Sommige auteurs, zoals Jerry Adler, Peter Glotz, Eberhardt Jäckel, Elie Wiesel en Ingrid Gilcher-Holtey bepaalden in enkele bladzijden hun standpunt. Christopher Browning, Josef Joffe, Ellen Coughlin en vooral Hans-Ulrich Wehler en Omar Bartov gebruikten daar veel meet voor ruimte voor. het artikel van Bartov, professor in de geschiedenis aan de universiteit van New Jersey, is 18 pagina's lang en verdient alleen al vanwege de heldere uiteenzetting over het holocaustdebat vanaf 1945 tot Goldhagen een aparte vermelding. Het bijna even lange stuk van Wehler, van de universiteit van Bielefeld, is indrukwekkend vanwege diens evenwichtige benadering. Wehlers eerste zin luidt: 'Er zijn zes goede redenen om ernstig op Daniel Goldhagens boek in te gaan, en evenveel om zijn verklaring van de holocaust scherp te bekritiseren'.

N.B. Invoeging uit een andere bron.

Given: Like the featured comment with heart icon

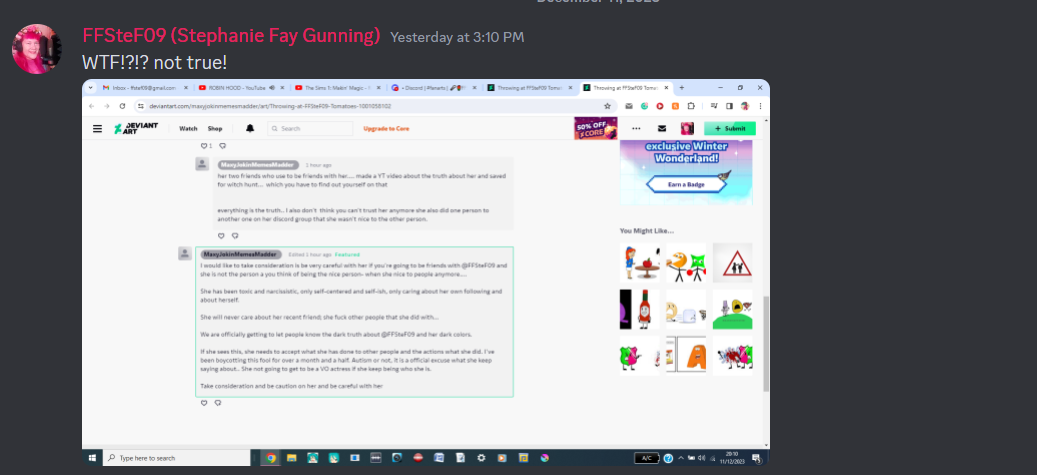Looking at the screenshot, I should tap(204, 403).
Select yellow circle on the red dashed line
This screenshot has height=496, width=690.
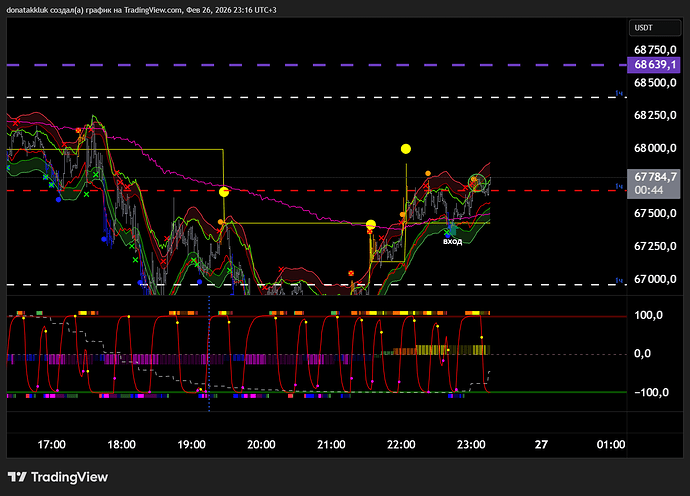[x=225, y=190]
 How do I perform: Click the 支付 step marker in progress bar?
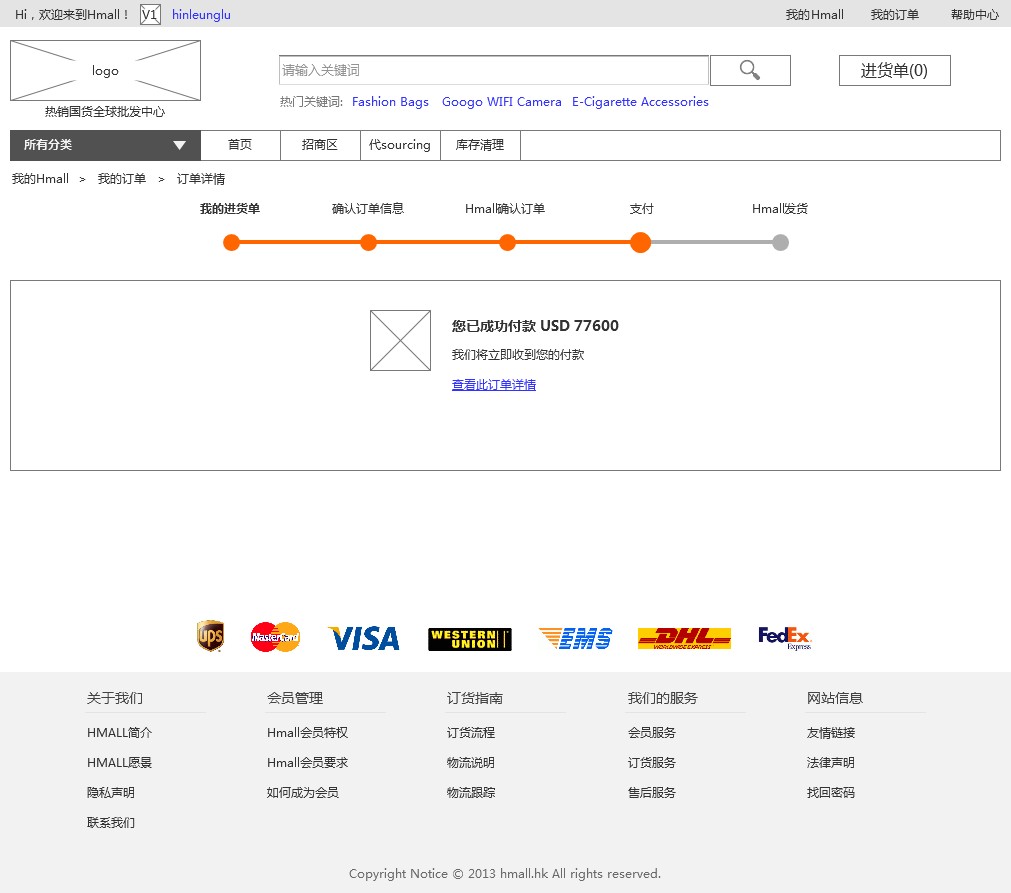[640, 242]
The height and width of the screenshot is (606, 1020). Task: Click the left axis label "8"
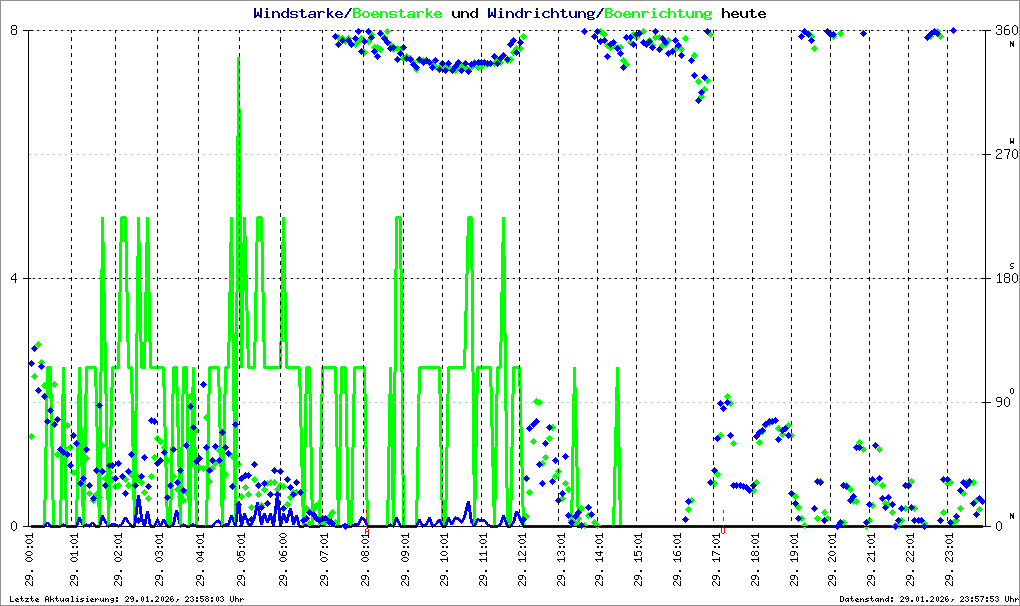coord(15,31)
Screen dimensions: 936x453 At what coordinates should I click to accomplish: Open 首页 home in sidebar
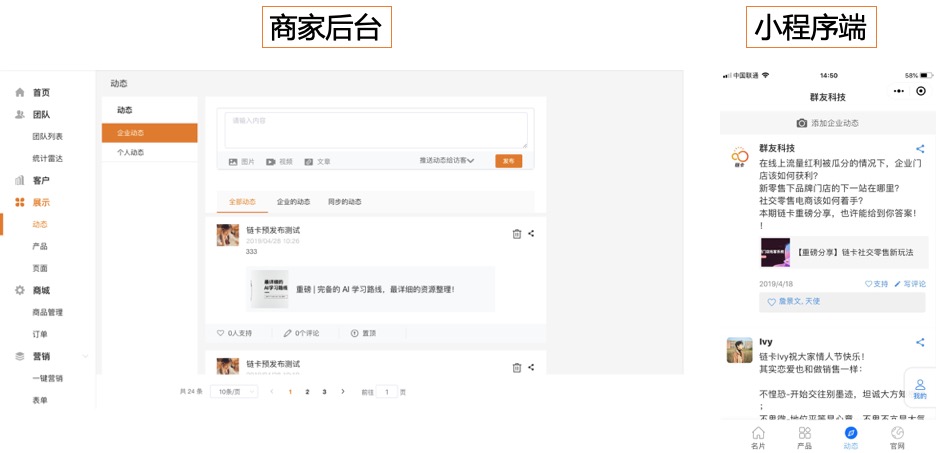(x=40, y=92)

Hitlers gewillige beulen valt duidelijk uiteen in twee verschillende delen. Het eerste gaat over de algemene historische achtergrond van de holocaust. Een uiteenzetting die in de bundel op zijn best hoofdschuddend wordt afgedaan. Deel twee van het boek kan op aanzienlijk meer instemming rekening. De auteur zoekt daarin drie tot nu toe onderbelichte en zijn inziens onjuist geïnterpreteerde 'genocidale instellingen' van de dictatuur  van Hitler (Goldhagen  spreekt van een 'consensusdictatuur'): de politiebataljons, de dodenmarsen en de joodse werkkampen. Een flink deel van de 5 à 6 miljoen vermoorde Joden werd omgebracht door personeel dat werkzaam was bij deze instellingen. En dus niet in Auschwitz. Goldhagen laat zien dat dat de meerderheid van dit personeel niet bestond uit uit doorgewinterde SS'ers of zelfs maar lid was de NSDAP. Ook maakt hij duidelijk dat het aantal daders omvangrijker dan tot dusver werd verondersteld. Deze alarmerende feiten worden nog versterkt wanneer Goldhagen aantoont dat deze 'doorsnee-Duitsers'  vaak nodeloos wreed en bovendien vrijwillig te werk gingen. Waarom? De auteur analyseert nauwkeurig hun individuele drijfveren waarbij hij hun antisemitische denkstructuur dwingend blootlegt. De meeste van de door Schoeps bijeengebrachte recensenten zijn het er tot op zekere hoogte over eens dat Goldhagen met dit deel van zijn onderzoek, waarbij de 'gewone daders' en hun verantwoordelijkheid centraal staan, een zinvolle bijdrage heeft geleverd aan het holocaustonderzoek.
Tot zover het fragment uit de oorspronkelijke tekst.